## Problem to solve
Quote every one of the items below word for word.

## Data entries
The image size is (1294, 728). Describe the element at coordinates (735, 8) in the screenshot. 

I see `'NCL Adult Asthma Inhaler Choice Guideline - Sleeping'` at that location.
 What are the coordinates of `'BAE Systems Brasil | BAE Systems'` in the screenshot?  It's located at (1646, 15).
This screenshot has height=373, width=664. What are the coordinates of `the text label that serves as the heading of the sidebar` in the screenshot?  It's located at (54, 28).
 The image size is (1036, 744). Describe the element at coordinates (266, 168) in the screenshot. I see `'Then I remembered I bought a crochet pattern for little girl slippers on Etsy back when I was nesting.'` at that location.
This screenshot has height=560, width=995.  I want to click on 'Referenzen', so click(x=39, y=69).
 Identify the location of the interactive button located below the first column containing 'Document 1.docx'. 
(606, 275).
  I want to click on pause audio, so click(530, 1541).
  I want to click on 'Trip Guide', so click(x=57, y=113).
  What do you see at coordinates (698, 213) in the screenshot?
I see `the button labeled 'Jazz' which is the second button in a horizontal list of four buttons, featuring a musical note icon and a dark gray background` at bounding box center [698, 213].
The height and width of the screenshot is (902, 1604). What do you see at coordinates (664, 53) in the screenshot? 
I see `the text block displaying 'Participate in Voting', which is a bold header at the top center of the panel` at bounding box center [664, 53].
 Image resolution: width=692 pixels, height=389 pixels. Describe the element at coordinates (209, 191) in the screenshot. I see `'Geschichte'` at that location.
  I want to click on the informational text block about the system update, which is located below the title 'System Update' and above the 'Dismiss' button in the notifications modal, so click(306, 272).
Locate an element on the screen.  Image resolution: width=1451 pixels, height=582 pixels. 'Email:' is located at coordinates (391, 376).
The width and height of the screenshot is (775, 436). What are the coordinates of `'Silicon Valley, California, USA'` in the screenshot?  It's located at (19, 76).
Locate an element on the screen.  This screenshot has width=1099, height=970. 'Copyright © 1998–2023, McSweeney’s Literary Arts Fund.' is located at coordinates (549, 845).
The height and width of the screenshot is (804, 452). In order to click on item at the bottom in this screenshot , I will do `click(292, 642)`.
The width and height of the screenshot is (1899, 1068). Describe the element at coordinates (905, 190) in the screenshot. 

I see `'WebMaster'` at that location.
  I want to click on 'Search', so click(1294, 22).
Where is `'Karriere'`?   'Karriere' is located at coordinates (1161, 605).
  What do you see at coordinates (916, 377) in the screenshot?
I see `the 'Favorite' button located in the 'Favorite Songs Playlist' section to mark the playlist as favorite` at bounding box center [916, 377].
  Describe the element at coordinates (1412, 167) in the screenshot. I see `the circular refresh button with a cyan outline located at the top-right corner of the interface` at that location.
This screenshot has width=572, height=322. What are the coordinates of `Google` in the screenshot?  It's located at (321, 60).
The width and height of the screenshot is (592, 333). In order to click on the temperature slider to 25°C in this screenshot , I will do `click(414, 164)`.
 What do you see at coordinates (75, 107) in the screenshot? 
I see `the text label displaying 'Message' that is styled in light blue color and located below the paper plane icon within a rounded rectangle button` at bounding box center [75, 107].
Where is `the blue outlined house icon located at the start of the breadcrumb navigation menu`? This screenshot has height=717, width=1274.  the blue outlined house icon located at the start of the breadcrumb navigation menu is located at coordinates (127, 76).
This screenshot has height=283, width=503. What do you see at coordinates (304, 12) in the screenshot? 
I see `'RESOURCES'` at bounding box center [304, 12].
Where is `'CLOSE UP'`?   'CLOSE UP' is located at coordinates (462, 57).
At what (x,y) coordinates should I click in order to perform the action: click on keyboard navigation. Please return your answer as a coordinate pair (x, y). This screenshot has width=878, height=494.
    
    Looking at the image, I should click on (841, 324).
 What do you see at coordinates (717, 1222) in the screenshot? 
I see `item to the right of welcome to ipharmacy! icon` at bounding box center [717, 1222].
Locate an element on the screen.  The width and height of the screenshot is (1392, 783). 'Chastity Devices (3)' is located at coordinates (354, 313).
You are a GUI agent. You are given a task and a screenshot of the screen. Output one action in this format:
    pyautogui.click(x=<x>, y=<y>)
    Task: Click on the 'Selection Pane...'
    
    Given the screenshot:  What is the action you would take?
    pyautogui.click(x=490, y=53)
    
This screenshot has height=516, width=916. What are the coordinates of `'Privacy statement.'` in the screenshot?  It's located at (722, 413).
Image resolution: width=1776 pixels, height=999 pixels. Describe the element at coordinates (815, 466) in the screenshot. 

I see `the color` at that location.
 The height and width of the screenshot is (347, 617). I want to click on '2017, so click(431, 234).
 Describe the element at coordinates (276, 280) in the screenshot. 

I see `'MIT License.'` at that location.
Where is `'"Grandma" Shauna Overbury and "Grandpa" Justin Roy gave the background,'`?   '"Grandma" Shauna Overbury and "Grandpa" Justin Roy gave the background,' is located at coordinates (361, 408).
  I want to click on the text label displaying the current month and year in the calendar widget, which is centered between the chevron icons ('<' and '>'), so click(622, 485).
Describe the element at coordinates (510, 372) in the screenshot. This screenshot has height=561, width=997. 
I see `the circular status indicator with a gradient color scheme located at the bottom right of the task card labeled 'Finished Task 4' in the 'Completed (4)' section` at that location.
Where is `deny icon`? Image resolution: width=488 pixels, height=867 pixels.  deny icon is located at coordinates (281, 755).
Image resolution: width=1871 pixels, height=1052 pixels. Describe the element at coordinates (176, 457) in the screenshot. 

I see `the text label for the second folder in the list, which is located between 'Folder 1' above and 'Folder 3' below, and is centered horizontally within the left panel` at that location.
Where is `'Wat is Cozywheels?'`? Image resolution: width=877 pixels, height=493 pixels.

## Written response
The image size is (1294, 728). Describe the element at coordinates (735, 8) in the screenshot. 

I see `'NCL Adult Asthma Inhaler Choice Guideline - Sleeping'` at that location.
 What are the coordinates of `'BAE Systems Brasil | BAE Systems'` in the screenshot?  It's located at (1646, 15).
This screenshot has height=373, width=664. What are the coordinates of `the text label that serves as the heading of the sidebar` in the screenshot?  It's located at (54, 28).
 The image size is (1036, 744). Describe the element at coordinates (266, 168) in the screenshot. I see `'Then I remembered I bought a crochet pattern for little girl slippers on Etsy back when I was nesting.'` at that location.
This screenshot has height=560, width=995.  I want to click on 'Referenzen', so click(x=39, y=69).
 Identify the location of the interactive button located below the first column containing 'Document 1.docx'. 
(606, 275).
  I want to click on pause audio, so click(530, 1541).
  I want to click on 'Trip Guide', so click(x=57, y=113).
  What do you see at coordinates (698, 213) in the screenshot?
I see `the button labeled 'Jazz' which is the second button in a horizontal list of four buttons, featuring a musical note icon and a dark gray background` at bounding box center [698, 213].
The height and width of the screenshot is (902, 1604). What do you see at coordinates (664, 53) in the screenshot? 
I see `the text block displaying 'Participate in Voting', which is a bold header at the top center of the panel` at bounding box center [664, 53].
 Image resolution: width=692 pixels, height=389 pixels. Describe the element at coordinates (209, 191) in the screenshot. I see `'Geschichte'` at that location.
  I want to click on the informational text block about the system update, which is located below the title 'System Update' and above the 'Dismiss' button in the notifications modal, so click(306, 272).
Locate an element on the screen.  Image resolution: width=1451 pixels, height=582 pixels. 'Email:' is located at coordinates (391, 376).
The width and height of the screenshot is (775, 436). What are the coordinates of `'Silicon Valley, California, USA'` in the screenshot?  It's located at (19, 76).
Locate an element on the screen.  This screenshot has width=1099, height=970. 'Copyright © 1998–2023, McSweeney’s Literary Arts Fund.' is located at coordinates (549, 845).
The height and width of the screenshot is (804, 452). In order to click on item at the bottom in this screenshot , I will do `click(292, 642)`.
The width and height of the screenshot is (1899, 1068). Describe the element at coordinates (905, 190) in the screenshot. 

I see `'WebMaster'` at that location.
  I want to click on 'Search', so click(1294, 22).
Where is `'Karriere'`?   'Karriere' is located at coordinates (1161, 605).
  What do you see at coordinates (916, 377) in the screenshot?
I see `the 'Favorite' button located in the 'Favorite Songs Playlist' section to mark the playlist as favorite` at bounding box center [916, 377].
  Describe the element at coordinates (1412, 167) in the screenshot. I see `the circular refresh button with a cyan outline located at the top-right corner of the interface` at that location.
This screenshot has width=572, height=322. What are the coordinates of `Google` in the screenshot?  It's located at (321, 60).
The width and height of the screenshot is (592, 333). In order to click on the temperature slider to 25°C in this screenshot , I will do `click(414, 164)`.
 What do you see at coordinates (75, 107) in the screenshot? 
I see `the text label displaying 'Message' that is styled in light blue color and located below the paper plane icon within a rounded rectangle button` at bounding box center [75, 107].
Where is `the blue outlined house icon located at the start of the breadcrumb navigation menu`? This screenshot has height=717, width=1274.  the blue outlined house icon located at the start of the breadcrumb navigation menu is located at coordinates (127, 76).
This screenshot has height=283, width=503. What do you see at coordinates (304, 12) in the screenshot? 
I see `'RESOURCES'` at bounding box center [304, 12].
Where is `'CLOSE UP'`?   'CLOSE UP' is located at coordinates (462, 57).
At what (x,y) coordinates should I click in order to perform the action: click on keyboard navigation. Please return your answer as a coordinate pair (x, y). This screenshot has width=878, height=494.
    
    Looking at the image, I should click on (841, 324).
 What do you see at coordinates (717, 1222) in the screenshot? 
I see `item to the right of welcome to ipharmacy! icon` at bounding box center [717, 1222].
Locate an element on the screen.  The width and height of the screenshot is (1392, 783). 'Chastity Devices (3)' is located at coordinates (354, 313).
You are a GUI agent. You are given a task and a screenshot of the screen. Output one action in this format:
    pyautogui.click(x=<x>, y=<y>)
    Task: Click on the 'Selection Pane...'
    
    Given the screenshot:  What is the action you would take?
    pyautogui.click(x=490, y=53)
    
This screenshot has height=516, width=916. What are the coordinates of `'Privacy statement.'` in the screenshot?  It's located at (722, 413).
Image resolution: width=1776 pixels, height=999 pixels. Describe the element at coordinates (815, 466) in the screenshot. 

I see `the color` at that location.
 The height and width of the screenshot is (347, 617). I want to click on '2017, so click(431, 234).
 Describe the element at coordinates (276, 280) in the screenshot. 

I see `'MIT License.'` at that location.
Where is `'"Grandma" Shauna Overbury and "Grandpa" Justin Roy gave the background,'`?   '"Grandma" Shauna Overbury and "Grandpa" Justin Roy gave the background,' is located at coordinates (361, 408).
  I want to click on the text label displaying the current month and year in the calendar widget, which is centered between the chevron icons ('<' and '>'), so click(622, 485).
Describe the element at coordinates (510, 372) in the screenshot. This screenshot has height=561, width=997. 
I see `the circular status indicator with a gradient color scheme located at the bottom right of the task card labeled 'Finished Task 4' in the 'Completed (4)' section` at that location.
Where is `deny icon`? Image resolution: width=488 pixels, height=867 pixels.  deny icon is located at coordinates (281, 755).
Image resolution: width=1871 pixels, height=1052 pixels. Describe the element at coordinates (176, 457) in the screenshot. 

I see `the text label for the second folder in the list, which is located between 'Folder 1' above and 'Folder 3' below, and is centered horizontally within the left panel` at that location.
Where is `'Wat is Cozywheels?'`? Image resolution: width=877 pixels, height=493 pixels.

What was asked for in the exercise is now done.